***** AVAILABLE DATA *****

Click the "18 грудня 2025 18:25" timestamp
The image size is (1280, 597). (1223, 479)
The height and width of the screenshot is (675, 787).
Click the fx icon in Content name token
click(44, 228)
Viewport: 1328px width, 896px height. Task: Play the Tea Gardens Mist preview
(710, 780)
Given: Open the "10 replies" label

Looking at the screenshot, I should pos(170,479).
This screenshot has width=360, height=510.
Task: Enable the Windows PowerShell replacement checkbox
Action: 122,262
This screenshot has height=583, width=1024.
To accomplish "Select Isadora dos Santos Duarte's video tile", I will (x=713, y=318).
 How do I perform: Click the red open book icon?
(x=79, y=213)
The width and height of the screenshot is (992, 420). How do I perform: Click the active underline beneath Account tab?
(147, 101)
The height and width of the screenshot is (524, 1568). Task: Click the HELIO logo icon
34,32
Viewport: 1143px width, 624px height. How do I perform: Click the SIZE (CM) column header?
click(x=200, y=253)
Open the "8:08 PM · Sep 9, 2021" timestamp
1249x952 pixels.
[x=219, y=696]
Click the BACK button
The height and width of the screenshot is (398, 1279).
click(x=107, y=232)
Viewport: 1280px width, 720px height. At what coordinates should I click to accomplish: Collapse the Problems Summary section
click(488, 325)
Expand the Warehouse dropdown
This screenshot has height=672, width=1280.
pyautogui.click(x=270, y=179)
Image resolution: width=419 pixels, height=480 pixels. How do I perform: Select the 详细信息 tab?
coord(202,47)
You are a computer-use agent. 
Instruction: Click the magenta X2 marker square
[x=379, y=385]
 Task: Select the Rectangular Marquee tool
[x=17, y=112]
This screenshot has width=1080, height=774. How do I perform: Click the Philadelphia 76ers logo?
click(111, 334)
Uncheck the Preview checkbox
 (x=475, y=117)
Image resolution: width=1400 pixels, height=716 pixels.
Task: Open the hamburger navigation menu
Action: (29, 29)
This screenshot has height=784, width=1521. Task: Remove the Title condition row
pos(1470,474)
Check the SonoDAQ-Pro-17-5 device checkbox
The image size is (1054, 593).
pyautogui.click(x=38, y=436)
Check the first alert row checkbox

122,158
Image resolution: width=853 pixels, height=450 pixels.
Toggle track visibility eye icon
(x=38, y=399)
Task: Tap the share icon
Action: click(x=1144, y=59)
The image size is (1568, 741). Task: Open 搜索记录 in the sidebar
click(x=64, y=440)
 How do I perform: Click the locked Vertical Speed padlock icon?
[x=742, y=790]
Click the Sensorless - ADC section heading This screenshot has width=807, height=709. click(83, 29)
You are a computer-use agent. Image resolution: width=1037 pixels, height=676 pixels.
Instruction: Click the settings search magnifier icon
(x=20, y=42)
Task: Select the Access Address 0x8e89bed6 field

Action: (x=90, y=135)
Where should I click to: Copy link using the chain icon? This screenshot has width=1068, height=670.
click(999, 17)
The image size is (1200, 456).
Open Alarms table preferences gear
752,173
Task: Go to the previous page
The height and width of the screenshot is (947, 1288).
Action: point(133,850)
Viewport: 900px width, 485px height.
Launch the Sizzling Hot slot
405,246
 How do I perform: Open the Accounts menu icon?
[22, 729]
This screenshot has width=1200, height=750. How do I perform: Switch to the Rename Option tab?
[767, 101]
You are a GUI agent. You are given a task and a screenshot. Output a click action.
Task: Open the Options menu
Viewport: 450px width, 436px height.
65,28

*****

* THE PROBLEM *
Exact retyping is required: the line with "Where should I" through the end of the data, both ends included, and no other line.

* EXPECTED ANSWER *
Where should I click to: Copy link using the chain icon? This screenshot has width=1068, height=670.
click(999, 17)
The image size is (1200, 456).
Open Alarms table preferences gear
752,173
Task: Go to the previous page
The height and width of the screenshot is (947, 1288).
Action: point(133,850)
Viewport: 900px width, 485px height.
Launch the Sizzling Hot slot
405,246
 How do I perform: Open the Accounts menu icon?
[22, 729]
This screenshot has width=1200, height=750. How do I perform: Switch to the Rename Option tab?
[767, 101]
You are a GUI agent. You are given a task and a screenshot. Output a click action.
Task: Open the Options menu
Viewport: 450px width, 436px height.
65,28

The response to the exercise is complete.